Namun dengan luka-luka dan sakit-Nya, Yesus membawa kehidupan dan harapan bagi semua orang. Ia membuka pintu kasih bagi hati dan dunia kita yang hancur.”

(Jean Vanier)

 

Apa salah yang dilakukan-Nya? Dia yang penuh kasih dan kebaikan terhadap masing-masing pribadi ditangkap, diadili dengan peradilan culas, dilecehkan, dihina dan kemudian dijatuhi hukuman mati. Salib! 

 

Barangkali benar karena seluruh keberadaan diri-Nya menjadi ancaman bagi mereka yang memegang kekuasaan. Apa yang dilakukan-Nya mengancam kesewenangan yang sedang terjadi. Kemunafikan enggan ditelanjangi! Penyalahgunaan kekuasaan terus berlanjut sampai sekarang. Ada begitu banyak orang yang tak bersalah, lemah, hidup tanpa perlindungan: anak-anak, orang yang berusia lanjut, pengungsi, kelompok minoritas, perempuan, orang-orang difabel, dipinggirkan, diperlakukan secara buruk. Tidak jarang secara fisik dan seksualitas dilecehkan. Tengoklah Myanmar, kekuasaan militer terus membungkam dan menembaki siapa saja yang menuntut keadilan. Sampai hari ini lebih dari dua ratus orang meninggal tertembus timah panas. Penguasa tidak lagi mencintai rakyaknya.

 

Mereka berseru dan berharap untuk dihargai dan dimengerti, untuk dilindungi dan disayang.
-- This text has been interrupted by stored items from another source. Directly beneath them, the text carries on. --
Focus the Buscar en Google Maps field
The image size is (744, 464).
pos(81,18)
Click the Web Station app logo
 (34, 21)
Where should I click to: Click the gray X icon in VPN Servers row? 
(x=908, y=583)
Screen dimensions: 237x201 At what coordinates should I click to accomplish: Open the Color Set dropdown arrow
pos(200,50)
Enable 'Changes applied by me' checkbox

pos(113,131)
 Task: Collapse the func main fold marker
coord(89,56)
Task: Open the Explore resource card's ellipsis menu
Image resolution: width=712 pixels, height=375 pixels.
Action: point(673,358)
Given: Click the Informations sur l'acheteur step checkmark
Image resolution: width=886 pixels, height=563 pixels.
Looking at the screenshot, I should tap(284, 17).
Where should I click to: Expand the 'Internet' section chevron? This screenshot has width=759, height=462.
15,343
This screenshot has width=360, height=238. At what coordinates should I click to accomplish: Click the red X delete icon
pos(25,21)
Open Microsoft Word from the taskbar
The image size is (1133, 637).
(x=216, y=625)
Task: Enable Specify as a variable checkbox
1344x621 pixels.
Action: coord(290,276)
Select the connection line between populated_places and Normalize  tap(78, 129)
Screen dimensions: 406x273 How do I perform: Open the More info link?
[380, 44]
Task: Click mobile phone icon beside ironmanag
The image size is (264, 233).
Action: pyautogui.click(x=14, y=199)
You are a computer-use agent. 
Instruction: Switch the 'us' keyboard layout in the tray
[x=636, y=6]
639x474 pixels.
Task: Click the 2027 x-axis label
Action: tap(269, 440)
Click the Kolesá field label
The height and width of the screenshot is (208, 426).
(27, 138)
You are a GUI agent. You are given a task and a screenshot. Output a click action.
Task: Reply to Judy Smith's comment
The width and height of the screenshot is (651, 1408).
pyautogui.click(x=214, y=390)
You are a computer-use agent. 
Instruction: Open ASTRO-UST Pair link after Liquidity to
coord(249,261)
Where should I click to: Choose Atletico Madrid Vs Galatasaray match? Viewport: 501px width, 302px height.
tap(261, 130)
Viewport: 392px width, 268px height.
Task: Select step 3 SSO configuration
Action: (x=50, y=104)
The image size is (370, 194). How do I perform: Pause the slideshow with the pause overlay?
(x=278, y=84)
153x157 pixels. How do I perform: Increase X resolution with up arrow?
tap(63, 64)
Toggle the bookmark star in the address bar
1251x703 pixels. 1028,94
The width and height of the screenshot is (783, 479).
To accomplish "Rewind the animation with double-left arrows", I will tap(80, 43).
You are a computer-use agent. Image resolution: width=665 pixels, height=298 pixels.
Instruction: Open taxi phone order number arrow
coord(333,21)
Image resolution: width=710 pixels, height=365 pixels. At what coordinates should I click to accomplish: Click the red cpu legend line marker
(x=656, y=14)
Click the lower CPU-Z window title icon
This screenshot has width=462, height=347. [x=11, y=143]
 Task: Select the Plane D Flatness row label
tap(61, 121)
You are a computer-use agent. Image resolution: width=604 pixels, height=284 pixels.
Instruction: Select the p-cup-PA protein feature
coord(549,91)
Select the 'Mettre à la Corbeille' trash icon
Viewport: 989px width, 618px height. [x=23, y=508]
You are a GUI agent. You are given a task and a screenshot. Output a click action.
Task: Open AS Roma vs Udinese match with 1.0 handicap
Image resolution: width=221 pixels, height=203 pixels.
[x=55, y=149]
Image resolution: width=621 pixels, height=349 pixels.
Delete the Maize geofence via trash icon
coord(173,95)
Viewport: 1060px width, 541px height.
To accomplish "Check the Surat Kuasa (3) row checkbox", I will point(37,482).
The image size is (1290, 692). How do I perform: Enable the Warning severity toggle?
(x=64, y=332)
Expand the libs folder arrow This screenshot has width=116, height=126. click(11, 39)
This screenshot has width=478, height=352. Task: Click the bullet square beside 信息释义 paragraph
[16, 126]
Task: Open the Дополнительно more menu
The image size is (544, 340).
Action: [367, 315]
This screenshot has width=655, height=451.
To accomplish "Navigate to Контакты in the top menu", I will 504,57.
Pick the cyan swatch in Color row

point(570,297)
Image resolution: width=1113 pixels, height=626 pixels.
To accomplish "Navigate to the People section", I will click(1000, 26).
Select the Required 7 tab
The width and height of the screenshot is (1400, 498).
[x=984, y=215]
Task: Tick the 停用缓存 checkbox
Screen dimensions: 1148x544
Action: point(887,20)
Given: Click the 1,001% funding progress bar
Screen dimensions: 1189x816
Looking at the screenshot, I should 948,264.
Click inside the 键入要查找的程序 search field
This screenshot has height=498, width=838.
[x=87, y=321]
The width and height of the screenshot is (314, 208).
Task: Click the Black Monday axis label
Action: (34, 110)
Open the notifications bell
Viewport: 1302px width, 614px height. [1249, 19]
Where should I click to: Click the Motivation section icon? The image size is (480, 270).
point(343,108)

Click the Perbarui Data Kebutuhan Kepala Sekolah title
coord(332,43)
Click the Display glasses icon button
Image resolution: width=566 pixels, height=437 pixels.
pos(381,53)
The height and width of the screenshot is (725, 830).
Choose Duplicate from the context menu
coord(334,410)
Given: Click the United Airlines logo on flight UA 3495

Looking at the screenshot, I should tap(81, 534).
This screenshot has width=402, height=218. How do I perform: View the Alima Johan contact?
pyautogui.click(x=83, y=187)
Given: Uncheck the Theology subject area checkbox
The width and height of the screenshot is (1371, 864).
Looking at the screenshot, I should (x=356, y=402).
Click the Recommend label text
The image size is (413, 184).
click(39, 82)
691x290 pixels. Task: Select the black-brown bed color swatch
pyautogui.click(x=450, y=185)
Seruan untuk menuntut hak-hak mereka sering kali tidak diperhatikan oleh yang berkuasa. Kekuasaan tidak akan mempunyai kata akhir. Sejarah menunjukkan bahwa mereka yang hidup dengan pedang akan binasa juga dengan pedang. Sedangkan mereka yang hidup demi kebenaran dan keadilan, akan bangkit dalam kebenaran dan keadilan juga.

 

Yesus, Sang Anak Domba, dihancurkan oleh kekuasaan biadab. Kekuasaan biadab yang berawal dari benih-benih liar yang dibiarkan tumbuh. Benih-benih yang ada dalam diri Yudas, mengejar kekuasaan dan membenci kasih. Benih-benih yang ada dalam diri Petrus, tidak mau menerima kelemahan Sang Mesias. Benih-benih yang ada dalam diri sejumlah pemimpin agama yang tidak dapat menerima kehadiran Allah yang tersembunyi dalam hal yang baru. Benih-benih yang ada dalam diri Pilatus, takut akan konflik dan dipecat oleh penguasa Romawi. Semua benih-benih ini bukankah ada di dalam diri kita semua? Kita semua dapat menyakiti orang-orang lemah dan tidak bersalah yang mengancam dan mengganggu kita.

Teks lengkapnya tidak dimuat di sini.